The most prominent environmental issue is climate change, the science of which has long been contested. That is what one expects in science – an idea is put forward and, ideally, is rigorously tested. Even if the idea seems to be proven, the debate is left open in the interest of determining scientific truth. Nevertheless, scientific objections to the theory of climate change have been ignored and the so-called “deniers” censored and even ridiculed within the mainstream media and peer-reviewed journals, as evidenced by the “Climategate” e-mails. Global warming is considered gospel truth in the educational and political spheres and the only issue is the salvation of the planet by repenting of the use of fossil fuels.

Once science ceases to be subject to criticism and becomes the justification for a messianic campaign to prevent a natural apocalypse, it ceases to be science. According to Vaclav Klaus, “Environmentalism as a metaphysical ideology and as a worldview has absolutely nothing to do with natural sciences or with the climate” – in effect, it is a religion. After all, its followers accept a predetermined belief system and resist any changes to its core principles. They are determined to defend the idea in the face of contradictory facts. Those who depart are deniers and are branded “heretics” by their more radical adherents.

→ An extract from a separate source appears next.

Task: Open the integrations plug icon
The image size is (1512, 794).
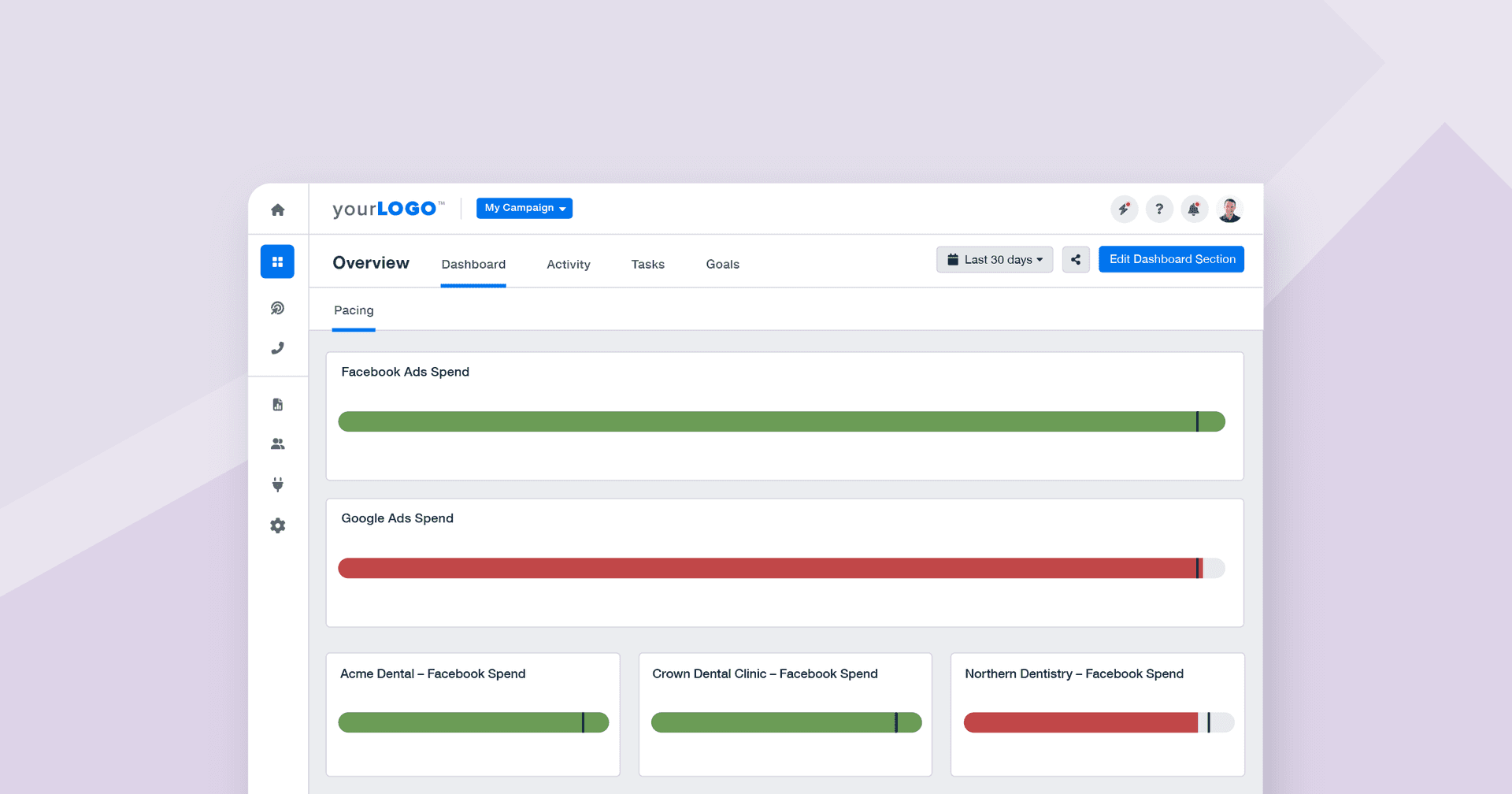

A particularly chilling example of the impassioned defence of global warming is David Suzuki’s speech to the McGill Business Conference on Sustainability in 2008, in which he encouraged the crowd to find “a legal way of throwing our so-called leaders into jail because what they’re doing” – ignoring his take on climate science – “is a criminal act.”

Environmentalism could even be considered a state or international religion. Regulations limiting man’s freedoms are put into place, such as the elimination of incandescent lightbulbs or a requirement to pay a carbon tax. All are forced to participate in this movement, because it is enforced from above: the state. Rousseau, in his Social Contract, identified the concept of a state-imposed civil religion, which involves the unification of personal beliefs under a set of “social sentiments (predetermined by the sovereign) without which a man cannot be a good citizen.”

There is reason to believe that there is a campaign to implicate religious groups under the larger “civil religion” of environmentalism to create good citizens. In a 2009 interview with Newsweek, Al Gore said he was appealing to religions to justify action against climate change: “I trained 200 Christian ministers and lay leaders here in Nashville in a version of the slide show that is filled with Scripture references.” The moderator of the United Church of Canada, Mardi Tindal, wrote in an open letter to Canadians upon returning from the Copenhagen climate conference: “Science describes what is. Faith describes how things can and should be. On this issue science is not enough … ecological issues are also fundamentally moral, ethical and theological concerns.”

But, in a secular world, the religious connotations of climate change and environmentalism, and the movement’s popularity, may have a deeper, psychological explanation. The late science fiction writer Michael Crichton said, “You cannot eliminate religion from the psyche of mankind. If you suppress it in one form, it merely re-emerges in another form. You cannot believe in God, but you still have to believe in something that gives meaning to your life and shapes your sense of the world.” The denunciation of Christianity since the Enlightenment, then, has merely led to other forms of worship, from Rousseau’s civil religion to environmentalism.

Pauline Kosalka is an arts student at the University of Toronto and a contributor The Interim.